Auto-Arch Tournament vs tldr MCP Gateway

Auto-Arch Tournament is an autonomous research system where an AI agent iteratively proposes, implements, and validates microarchitectural improvements to a RISC-V CPU. Starting from a standard 5-stage pipeline, the loop runs hypotheses in parallel, each going through formal verification (53 symbolic checks), cycle-accurate simulation, multi-seed FPGA place-and-route, and CoreMark CRC validation. Only hypotheses that beat the current champion get merged; everything else gets discarded. Starting from 301 iterations/second, the system hit 577 iter/s (+92%) across 73 attempts in 9.8 hours — producing a design 26% faster and 40% smaller in LUTs than the baseline. The insight the author drives home is that the real innovation isn't the AI agent — it's the verifier. The orchestrator is hardcoded to prevent agents from manipulating their own evaluation gates, a simple but critical design constraint that turns a creative process into a trustworthy one. Without a rigorous verification harness, agent-driven optimization becomes a confidence trick. This is early but fascinating proof that AI-driven hardware design loops can produce commercially meaningful gains. The repo uses Claude Code or Codex as the coding agent, SystemVerilog for the RTL, and standard open-source EDA tooling (Yosys, nextpnr, Verilator). It's a compelling template for anyone building agentic optimization loops where correctness matters.

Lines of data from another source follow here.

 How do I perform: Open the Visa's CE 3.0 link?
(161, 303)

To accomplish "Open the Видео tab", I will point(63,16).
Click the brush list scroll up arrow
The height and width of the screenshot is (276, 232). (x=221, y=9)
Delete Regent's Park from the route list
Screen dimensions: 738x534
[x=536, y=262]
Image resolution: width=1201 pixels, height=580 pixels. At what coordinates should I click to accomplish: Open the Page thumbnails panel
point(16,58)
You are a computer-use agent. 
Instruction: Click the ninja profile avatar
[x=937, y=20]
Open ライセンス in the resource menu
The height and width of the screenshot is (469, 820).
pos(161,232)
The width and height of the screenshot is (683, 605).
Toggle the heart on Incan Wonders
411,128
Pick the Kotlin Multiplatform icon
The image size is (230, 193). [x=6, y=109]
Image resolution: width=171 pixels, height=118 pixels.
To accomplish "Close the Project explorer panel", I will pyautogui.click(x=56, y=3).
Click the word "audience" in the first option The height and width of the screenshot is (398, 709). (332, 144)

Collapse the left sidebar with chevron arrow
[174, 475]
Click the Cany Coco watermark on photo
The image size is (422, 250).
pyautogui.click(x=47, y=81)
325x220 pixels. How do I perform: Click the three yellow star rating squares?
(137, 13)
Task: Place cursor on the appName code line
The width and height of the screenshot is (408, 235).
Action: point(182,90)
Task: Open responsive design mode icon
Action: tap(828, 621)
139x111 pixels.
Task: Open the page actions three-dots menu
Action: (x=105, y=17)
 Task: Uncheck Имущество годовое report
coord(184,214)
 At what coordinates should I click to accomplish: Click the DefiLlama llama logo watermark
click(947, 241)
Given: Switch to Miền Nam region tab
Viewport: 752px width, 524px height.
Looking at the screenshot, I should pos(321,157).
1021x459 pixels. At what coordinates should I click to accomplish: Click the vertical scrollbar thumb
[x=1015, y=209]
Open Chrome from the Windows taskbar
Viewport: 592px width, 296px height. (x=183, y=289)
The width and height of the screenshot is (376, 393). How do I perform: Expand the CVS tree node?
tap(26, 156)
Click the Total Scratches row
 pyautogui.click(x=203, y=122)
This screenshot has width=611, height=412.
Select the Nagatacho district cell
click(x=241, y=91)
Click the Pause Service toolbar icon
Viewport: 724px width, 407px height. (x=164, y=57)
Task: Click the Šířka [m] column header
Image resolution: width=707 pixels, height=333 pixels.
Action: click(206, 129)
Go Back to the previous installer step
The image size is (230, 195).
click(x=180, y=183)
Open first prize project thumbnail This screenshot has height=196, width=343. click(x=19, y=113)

tldr is a local proxy that sits between your AI coding harness and upstream MCP servers, solving one of the most underappreciated problems in agentic workflows: context bloat from tool schema proliferation. When you connect GitHub MCP, filesystem MCP, and a few others, you can easily be sending 24,000+ tokens of tool schemas to the model before any work begins. Instead of passing all those schemas directly, tldr exposes exactly five wrapper tools to the model: search_tools, execute_plan, call_raw, inspect_tool, and get_result. The model learns which underlying tools exist on-demand through search_tools, then calls them through the proxy. GitHub MCP's 24,473-token schema surface compresses to 3,482 tokens — an 86% reduction. Output responses are further compressed through field stripping, a 4,096-token cap, and a 64KB byte limit. This is a genuinely practical solution for power users running multi-MCP setups who've noticed degraded performance as their tool count grows. The tradeoff is one extra hop of indirection, but the token savings pay for themselves in improved model attention and lower API costs.